**DATA**
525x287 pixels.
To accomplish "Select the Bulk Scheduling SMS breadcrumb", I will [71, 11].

...

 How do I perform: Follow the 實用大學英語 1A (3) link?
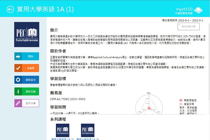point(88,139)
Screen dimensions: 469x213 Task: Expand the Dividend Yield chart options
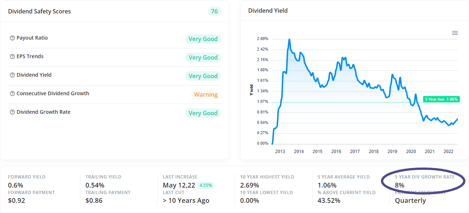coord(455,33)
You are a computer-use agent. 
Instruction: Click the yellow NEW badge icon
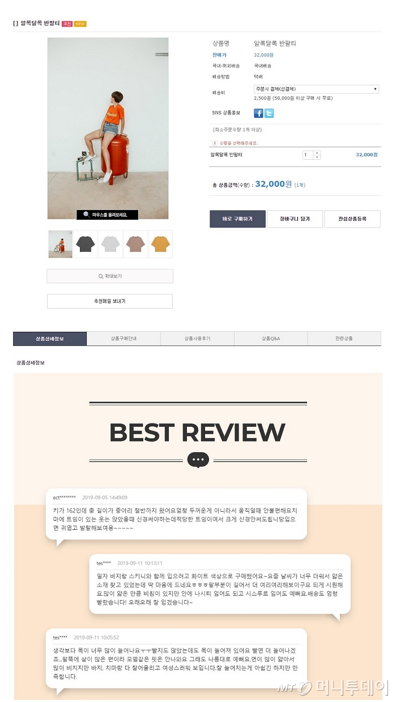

**GOAL OF THE EXERCISE**
Quote the data above exactly from the line with "Screen dimensions: 469x213" to the line with "Instruction: Click the yellow NEW badge icon", both ends counted, and nothing else. Pictures don't go in.

**RESULT BELOW**
Screen dimensions: 469x213 Task: Expand the Dividend Yield chart options
coord(455,33)
You are a computer-use agent. 
Instruction: Click the yellow NEW badge icon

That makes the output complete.